Las atacó furiosamente a golpes de espada, pero el hilo que golpeaba no se rompía. Cedía un poco, y luego, como la cuerda tensa de un arco, rebotaba desviando la hoja y lanzando hacia arriba la espada y el brazo. Tres veces golpeó Sam la telaraña con todas sus fuerzas, y a la tercera una sola de las innumerables cuerdas chasqueó y se enroscó, retorciéndose y azotando el aire. Uno de los extremos alcanzó a Sam, que se echó atrás con un grito, llevándose la mano a la boca.

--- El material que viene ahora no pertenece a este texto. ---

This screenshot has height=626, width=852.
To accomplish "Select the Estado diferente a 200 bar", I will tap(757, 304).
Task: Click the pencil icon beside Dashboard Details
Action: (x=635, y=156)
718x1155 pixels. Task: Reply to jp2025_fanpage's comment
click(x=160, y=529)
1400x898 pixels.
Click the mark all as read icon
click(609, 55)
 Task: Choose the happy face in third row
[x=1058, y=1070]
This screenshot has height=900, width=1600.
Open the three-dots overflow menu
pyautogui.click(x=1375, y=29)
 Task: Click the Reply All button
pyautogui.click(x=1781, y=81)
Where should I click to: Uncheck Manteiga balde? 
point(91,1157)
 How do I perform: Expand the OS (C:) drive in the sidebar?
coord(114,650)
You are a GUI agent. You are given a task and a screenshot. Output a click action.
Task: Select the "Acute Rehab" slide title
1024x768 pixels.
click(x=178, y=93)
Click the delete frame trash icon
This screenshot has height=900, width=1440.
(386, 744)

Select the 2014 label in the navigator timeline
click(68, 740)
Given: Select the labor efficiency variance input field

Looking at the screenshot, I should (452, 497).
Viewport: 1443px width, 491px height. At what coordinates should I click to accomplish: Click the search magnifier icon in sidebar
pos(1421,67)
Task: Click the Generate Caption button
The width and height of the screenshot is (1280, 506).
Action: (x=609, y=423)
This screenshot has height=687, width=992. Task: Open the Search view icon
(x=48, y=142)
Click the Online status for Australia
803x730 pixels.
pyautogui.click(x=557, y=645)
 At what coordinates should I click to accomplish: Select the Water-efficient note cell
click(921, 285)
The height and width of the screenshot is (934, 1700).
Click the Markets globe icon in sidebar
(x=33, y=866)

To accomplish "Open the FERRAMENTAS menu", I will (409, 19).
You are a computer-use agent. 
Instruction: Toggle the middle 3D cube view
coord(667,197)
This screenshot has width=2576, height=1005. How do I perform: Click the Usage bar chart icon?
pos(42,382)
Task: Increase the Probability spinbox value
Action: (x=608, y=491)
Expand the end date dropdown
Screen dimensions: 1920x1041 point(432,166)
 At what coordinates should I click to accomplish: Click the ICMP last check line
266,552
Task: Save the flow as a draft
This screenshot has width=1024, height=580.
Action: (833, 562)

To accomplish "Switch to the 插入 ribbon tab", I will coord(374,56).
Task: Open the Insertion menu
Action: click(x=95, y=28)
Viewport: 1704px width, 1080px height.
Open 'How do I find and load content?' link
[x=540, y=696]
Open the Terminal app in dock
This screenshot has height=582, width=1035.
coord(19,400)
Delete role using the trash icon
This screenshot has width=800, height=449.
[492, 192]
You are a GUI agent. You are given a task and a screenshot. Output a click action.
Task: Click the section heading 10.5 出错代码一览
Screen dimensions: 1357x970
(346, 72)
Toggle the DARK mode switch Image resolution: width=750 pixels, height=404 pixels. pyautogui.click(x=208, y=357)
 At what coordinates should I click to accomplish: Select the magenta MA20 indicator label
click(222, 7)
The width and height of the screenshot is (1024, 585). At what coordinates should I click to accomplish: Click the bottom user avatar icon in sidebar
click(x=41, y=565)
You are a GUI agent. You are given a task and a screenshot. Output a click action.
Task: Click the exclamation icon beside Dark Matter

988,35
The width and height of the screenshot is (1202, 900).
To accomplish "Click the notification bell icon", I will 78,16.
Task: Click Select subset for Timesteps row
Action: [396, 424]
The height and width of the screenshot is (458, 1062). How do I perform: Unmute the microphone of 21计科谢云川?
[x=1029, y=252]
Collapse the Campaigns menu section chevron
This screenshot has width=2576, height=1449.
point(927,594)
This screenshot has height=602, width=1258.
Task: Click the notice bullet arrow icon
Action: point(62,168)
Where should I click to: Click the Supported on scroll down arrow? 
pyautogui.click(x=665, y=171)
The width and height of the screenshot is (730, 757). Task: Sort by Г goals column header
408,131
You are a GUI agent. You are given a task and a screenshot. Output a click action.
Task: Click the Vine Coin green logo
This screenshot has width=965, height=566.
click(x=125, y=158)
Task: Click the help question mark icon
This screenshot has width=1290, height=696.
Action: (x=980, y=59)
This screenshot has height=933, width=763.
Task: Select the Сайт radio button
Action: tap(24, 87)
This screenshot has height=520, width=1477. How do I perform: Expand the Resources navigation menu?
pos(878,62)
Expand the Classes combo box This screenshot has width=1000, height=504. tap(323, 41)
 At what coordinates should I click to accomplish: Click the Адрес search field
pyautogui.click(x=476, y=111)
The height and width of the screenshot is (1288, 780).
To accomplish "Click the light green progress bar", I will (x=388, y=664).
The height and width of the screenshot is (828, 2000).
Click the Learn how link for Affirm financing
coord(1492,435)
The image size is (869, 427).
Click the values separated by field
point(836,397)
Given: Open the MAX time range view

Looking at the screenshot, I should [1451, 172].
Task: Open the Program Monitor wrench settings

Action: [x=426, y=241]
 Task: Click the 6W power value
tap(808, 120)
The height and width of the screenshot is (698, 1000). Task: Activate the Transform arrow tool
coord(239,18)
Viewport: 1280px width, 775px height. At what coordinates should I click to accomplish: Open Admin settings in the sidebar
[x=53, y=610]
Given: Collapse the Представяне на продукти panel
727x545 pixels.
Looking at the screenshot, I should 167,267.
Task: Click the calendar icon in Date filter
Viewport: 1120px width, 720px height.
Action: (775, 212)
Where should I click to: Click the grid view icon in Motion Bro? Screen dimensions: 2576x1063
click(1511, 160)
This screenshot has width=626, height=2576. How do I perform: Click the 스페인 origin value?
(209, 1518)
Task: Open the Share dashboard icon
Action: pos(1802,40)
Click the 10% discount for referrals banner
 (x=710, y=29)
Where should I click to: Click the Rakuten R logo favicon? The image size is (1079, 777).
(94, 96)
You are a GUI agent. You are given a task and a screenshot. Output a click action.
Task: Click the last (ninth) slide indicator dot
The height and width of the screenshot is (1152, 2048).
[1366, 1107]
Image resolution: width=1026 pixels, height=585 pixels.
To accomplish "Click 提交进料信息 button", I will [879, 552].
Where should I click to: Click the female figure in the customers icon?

—A este paso tardaremos días y días en despejar el camino —dijo—. ¿Qué hacer? ¿Han vuelto los ojos?

—No, no se los ve —dijo Frodo—. Pero tengo aún la impresión de que me están mirando, o pensando en mí: maquinando algún otro plan, tal vez. Si esta luz menguase, o fallara, no tardarían en reaparecer.

—¡Atrapados justo al final! —dijo Sam con amargura. Y otra vez, por encima del cansancio y la desesperación, lo dominó la cólera—. ¡Moscardones atrapados en una telaraña! ¡Que la maldición de Faramir caiga sobre Gollum, y cuanto antes!

—Nada ganaríamos con eso ahora —dijo Frodo—. ¡Bien! Veamos qué puede hacer Dardo. Es una hoja élfica. También en las hondonadas oscuras de Beleriand donde fue forjada había telarañas horripilantes. Pero tú tendrás que estar alerta y mantener los ojos a raya. Ven, toma el cristal de estrella. No tengas miedo. ¡Levántalo y vigila!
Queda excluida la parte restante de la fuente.